A 44-year-old white woman with Turner syndrome (45,X) presented for a routine rheumatologic examination for episodic oligoarthritis in her right ankle. A complete medical history and physical examination revealed bilateral lower extremity toe lesions. Her left second and third, and her right second, third, and fourth toes demonstrated linear bandlike constrictions between the interphalangeal joints (
Figure) consistent with grade I pseudoainhum. The toes were warm, nontender, and had good capillary refill. There was no clinical evidence to suggest peripheral vascular disease. The patient could not recall how long the painless, asymptomatic lesions had been present. She reported no trauma to the toes or feet.
Notably, the patient did not have a family history of constricting bands, ainhum, or pseudoainhum. She had diffuse xerotic eczema. Medications included daily Protandim, multivitamin, 1000 mg of L-arginine, and 100 mg of celecoxib, as well as approximately 500 mg of acetaminophen per week. She did not smoke cigarettes. Pertinent examination findings included episodic oligoarthritis without any objective evidence of a systemic inflammatory disorder or arthropathy and right first metacarpophalangeal subluxation and short digits. No synovitis, clubbing, nail pitting, or onycholysis were observed, and she was able to clench her fists.
Complete blood cell count, complete metabolic profile, rheumatoid factor, anti–cyclic citrullinated peptide antibodies, antinuclear antibody, and uric acid laboratory test results were within normal limits.
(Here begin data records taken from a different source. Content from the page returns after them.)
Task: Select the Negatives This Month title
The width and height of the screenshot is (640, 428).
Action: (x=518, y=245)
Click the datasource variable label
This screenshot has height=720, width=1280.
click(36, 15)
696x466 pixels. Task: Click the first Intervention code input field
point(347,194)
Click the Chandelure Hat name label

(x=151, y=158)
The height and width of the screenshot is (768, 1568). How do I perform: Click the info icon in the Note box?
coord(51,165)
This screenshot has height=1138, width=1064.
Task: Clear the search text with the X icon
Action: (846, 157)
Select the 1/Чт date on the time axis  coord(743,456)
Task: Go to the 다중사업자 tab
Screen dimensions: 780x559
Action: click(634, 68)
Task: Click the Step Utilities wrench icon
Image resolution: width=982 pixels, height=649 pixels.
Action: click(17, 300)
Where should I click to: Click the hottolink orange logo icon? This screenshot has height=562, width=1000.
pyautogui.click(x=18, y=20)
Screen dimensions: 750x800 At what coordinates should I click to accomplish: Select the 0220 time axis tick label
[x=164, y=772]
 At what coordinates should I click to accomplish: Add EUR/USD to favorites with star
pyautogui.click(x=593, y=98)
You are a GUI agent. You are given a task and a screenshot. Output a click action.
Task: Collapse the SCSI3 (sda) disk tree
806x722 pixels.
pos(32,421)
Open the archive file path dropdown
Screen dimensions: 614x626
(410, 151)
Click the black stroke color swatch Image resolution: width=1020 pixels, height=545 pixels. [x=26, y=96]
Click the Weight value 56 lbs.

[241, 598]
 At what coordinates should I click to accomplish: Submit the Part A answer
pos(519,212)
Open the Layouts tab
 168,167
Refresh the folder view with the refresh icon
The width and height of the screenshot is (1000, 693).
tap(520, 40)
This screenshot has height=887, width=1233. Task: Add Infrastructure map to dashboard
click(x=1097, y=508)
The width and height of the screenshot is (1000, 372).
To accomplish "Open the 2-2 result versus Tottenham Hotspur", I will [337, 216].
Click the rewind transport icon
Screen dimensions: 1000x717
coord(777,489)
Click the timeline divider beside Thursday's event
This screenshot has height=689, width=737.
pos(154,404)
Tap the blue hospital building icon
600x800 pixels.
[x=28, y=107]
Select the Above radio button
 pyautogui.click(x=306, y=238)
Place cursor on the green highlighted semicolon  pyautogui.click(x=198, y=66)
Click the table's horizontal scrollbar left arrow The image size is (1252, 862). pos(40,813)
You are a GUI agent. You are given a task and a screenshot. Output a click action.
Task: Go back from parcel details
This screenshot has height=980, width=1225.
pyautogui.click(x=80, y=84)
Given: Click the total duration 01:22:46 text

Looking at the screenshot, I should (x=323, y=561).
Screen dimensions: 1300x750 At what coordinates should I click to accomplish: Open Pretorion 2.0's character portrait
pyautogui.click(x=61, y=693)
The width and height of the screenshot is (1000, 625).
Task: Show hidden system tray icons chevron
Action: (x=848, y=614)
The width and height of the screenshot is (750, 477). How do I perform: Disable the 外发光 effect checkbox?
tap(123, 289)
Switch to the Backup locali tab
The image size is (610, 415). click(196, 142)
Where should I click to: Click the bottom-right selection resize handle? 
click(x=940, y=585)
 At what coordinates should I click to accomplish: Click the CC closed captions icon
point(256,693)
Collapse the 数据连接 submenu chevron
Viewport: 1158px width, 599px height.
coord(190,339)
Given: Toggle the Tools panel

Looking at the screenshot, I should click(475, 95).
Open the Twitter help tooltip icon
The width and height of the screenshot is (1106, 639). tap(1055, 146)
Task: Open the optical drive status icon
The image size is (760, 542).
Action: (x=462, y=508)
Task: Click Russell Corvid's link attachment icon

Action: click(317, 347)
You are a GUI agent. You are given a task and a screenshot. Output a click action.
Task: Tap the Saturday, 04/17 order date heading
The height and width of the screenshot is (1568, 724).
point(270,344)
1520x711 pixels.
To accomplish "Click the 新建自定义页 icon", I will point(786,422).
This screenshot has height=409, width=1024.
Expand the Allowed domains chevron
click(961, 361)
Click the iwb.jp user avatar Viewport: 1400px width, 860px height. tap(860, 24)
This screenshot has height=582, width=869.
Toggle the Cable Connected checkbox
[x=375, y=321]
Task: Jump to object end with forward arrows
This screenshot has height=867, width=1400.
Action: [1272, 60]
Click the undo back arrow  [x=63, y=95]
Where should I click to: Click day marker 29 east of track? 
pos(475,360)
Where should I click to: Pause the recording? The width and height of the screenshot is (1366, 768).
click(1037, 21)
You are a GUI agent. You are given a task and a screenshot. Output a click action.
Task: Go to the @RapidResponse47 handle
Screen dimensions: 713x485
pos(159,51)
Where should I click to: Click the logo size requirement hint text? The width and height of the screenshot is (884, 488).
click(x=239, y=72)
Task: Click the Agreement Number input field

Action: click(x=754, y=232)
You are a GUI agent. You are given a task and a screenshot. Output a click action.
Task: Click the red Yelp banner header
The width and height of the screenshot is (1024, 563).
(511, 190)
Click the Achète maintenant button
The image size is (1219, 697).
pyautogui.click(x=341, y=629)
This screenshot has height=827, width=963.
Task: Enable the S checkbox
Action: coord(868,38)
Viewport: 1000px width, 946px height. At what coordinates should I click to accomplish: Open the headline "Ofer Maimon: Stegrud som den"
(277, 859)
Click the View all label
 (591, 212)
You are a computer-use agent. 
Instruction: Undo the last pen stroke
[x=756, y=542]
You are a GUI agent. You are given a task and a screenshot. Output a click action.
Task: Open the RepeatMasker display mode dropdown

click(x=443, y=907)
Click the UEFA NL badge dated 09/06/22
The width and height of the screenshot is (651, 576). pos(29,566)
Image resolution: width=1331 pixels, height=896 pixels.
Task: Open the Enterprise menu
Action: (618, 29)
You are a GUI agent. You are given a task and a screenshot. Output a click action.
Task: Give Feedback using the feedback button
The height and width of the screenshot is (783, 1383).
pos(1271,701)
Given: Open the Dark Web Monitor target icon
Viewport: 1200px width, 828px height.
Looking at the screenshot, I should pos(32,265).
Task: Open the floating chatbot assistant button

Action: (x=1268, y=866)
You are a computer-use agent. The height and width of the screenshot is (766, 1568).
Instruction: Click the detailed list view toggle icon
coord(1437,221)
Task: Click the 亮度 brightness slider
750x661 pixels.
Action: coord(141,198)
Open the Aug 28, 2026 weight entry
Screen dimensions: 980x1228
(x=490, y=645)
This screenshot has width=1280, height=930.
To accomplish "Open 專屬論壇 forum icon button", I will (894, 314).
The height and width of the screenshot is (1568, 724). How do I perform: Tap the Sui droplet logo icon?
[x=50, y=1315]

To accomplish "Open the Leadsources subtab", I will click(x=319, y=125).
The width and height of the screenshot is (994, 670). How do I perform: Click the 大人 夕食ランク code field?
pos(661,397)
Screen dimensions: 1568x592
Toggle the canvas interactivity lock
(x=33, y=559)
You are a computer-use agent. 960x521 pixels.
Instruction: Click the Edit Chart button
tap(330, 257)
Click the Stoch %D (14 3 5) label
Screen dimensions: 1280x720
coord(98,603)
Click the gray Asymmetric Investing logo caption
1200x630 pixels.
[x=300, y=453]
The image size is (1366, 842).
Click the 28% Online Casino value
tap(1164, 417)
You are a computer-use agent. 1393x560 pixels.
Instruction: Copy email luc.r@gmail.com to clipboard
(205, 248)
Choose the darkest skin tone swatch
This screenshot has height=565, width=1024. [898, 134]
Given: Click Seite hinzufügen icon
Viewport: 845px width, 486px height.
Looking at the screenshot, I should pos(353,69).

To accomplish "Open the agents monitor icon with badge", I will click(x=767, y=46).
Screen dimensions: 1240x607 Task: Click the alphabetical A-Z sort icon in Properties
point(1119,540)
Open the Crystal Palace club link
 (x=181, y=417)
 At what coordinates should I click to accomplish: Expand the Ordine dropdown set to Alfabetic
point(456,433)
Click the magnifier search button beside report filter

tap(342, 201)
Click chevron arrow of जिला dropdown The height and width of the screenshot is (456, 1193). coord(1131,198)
Because the incidental toe findings were asymptomatic, an approach to resolution was not considered. However, her chief complaint of oligoarthritis in the right ankle was addressed and recommendations made. The differential diagnosis included systemic inflammatory arthropathy, reactive arthritis, osteoarthritis, and crystal disease. She was advised to continue taking celecoxib and was prescribed orthopedic shoes. Follow-up care was recommended on an as-needed basis.